Reasons to seek treatment

The inability to keep any fluids down will make one become severely dehydrated which in turn lead to loss of weight and other health risks like:

Ketosis – a serious condition that is caused by a raised number of ketones in the blood (ketones are poisonous acidic chemicals)

Deep Vein Thrombosis (DVT)- there is an increased risk of deep vein thrombosis, a blood clot in one of the veins in the body. DVT can be fatal if left untreated. The risk to your baby is low, but if HG affects your weight your baby is at higher risk of being born with a low birth weight.
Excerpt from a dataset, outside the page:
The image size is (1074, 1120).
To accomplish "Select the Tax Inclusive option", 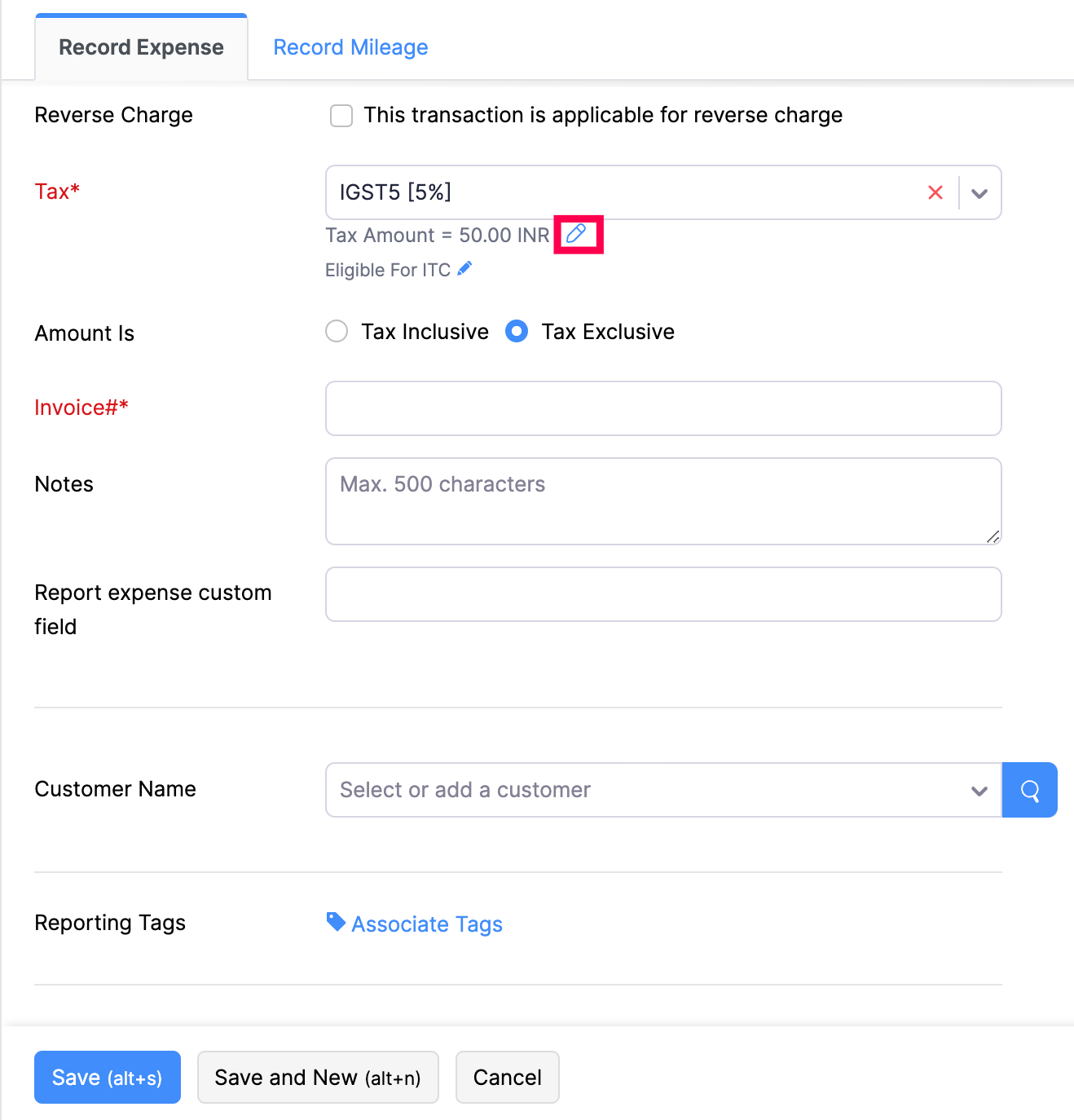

Symptoms of Hyperemesis Gravidarum



Weight loss occasioned by vomiting


Sleep disturbance



Decreased gustatory discernment




Mood changes

Decreased concentration

Causes of Hyperemesis Gravidarum

Virtually all women do have morning sickness during their pregnancy. Morning sickness is nausea and vomiting during pregnancy. The name does not suggest that the sickness must always occur in the morning.

Morning sickness and HG seem to have a connection to human chorionic gonadotropin (hCG). This is a hormone created during pregnancy by the placenta. The body produces a large amount of this hormone at a rapid rate early in pregnancy. The American Pregnancy Association states that hCG levels typically double every 48 to 72 hours. These levels can continue to rise throughout the pregnancy.
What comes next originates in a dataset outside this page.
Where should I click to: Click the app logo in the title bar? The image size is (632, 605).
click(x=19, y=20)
Who Is at Risk for Hyperemesis Gravidarum?

Someone with history of HG 

being pregnant with more than one baby


A first-time mother


It can be diagnosed following the documentation of your medical history by the medical doctor through any of these means:

Physical examination in women with suspected hyperemesis gravidarum is usually unremarkable. Findings may be more helpful if the patient has unusual complaints suggestive of other disorders (eg, bleeding, abdominal pain).
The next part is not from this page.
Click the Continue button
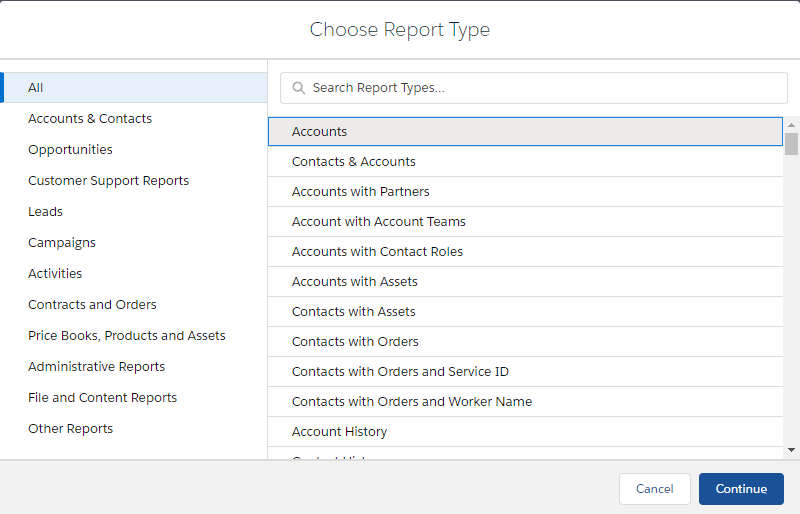The height and width of the screenshot is (514, 800). tap(741, 489)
Examination includes the following: 

Vital signs, including standing and lying blood pressure and pulse

Volume status (eg, mucous membrane condition, skin turgor, neck veins, mental status)

General appearance (eg, nutrition, weight)

Thyroid evaluation

Abdominal evaluation

Cardiac evaluation

Neurologic evaluation

Laboratory tests

Initial laboratory studies used in the evaluation of women with hyperemesis gravidarum should include the following:

Urinalysis for ketones and specific gravity

Serum levels of electrolytes and ketones

Liver enzymes and bilirubin levels

Amylase/lipase levels

Thyroid stimulating hormone, free thyroxine levels

Urine culture

Calcium level

Hematocrit level

Hepatitis panel

Imaging studies

The following imaging studies may be used to assess women with hyperemesis gravidarum:

Obstetric ultrasonography: to evaluate for multiple gestations or trophoblastic disease

Upper abdominal ultrasonography: to evaluate the pancreas and/or biliary tree

Abdominal computed tomography scanning or magnetic resonance imaging: if appendicitis is suspected as a cause of nausea and vomiting in pregnancy

Additional imaging studies may be warranted if the patient’s clinical presentation is atypical (eg, nausea and/or vomiting beginning after 9-10 wk of gestation, nausea and/or vomiting persisting after 20-22 wk, acute severe exacerbation) or if another disorder is suggested based on the history or physical examination findings.


Treatment will be determined by the nature of symptoms:

Natural nausea prevention methods such as vitamin B-6 or ginger, eating smaller, more frequent meals and dry foods such as crackers as well as excessive intake of fluids (water) to stay hydrated may be recommended by the medical doctor.

Bed Rest –this may provide comfort, but be cautious and aware of the effects of muscle and weight loss due to too much bed rest.

Pregnant who are highly dehydrated may require admission in hospital.

Medication (promethazine and meclizine) may be administered through IV when vomiting becomes threatened to the mother or child. Although, taking medication while pregnant can cause potential health problems for the baby, but in severe cases of HG, maternal dehydration is a more concerning problem. 

Surgery: in some refractory severe cases of hyperemesis gravidarum, if maternal survival is threatened, or if hyperemesis gravidarum is causing severe physical and psychological burden, termination of the pregnancy should be considered.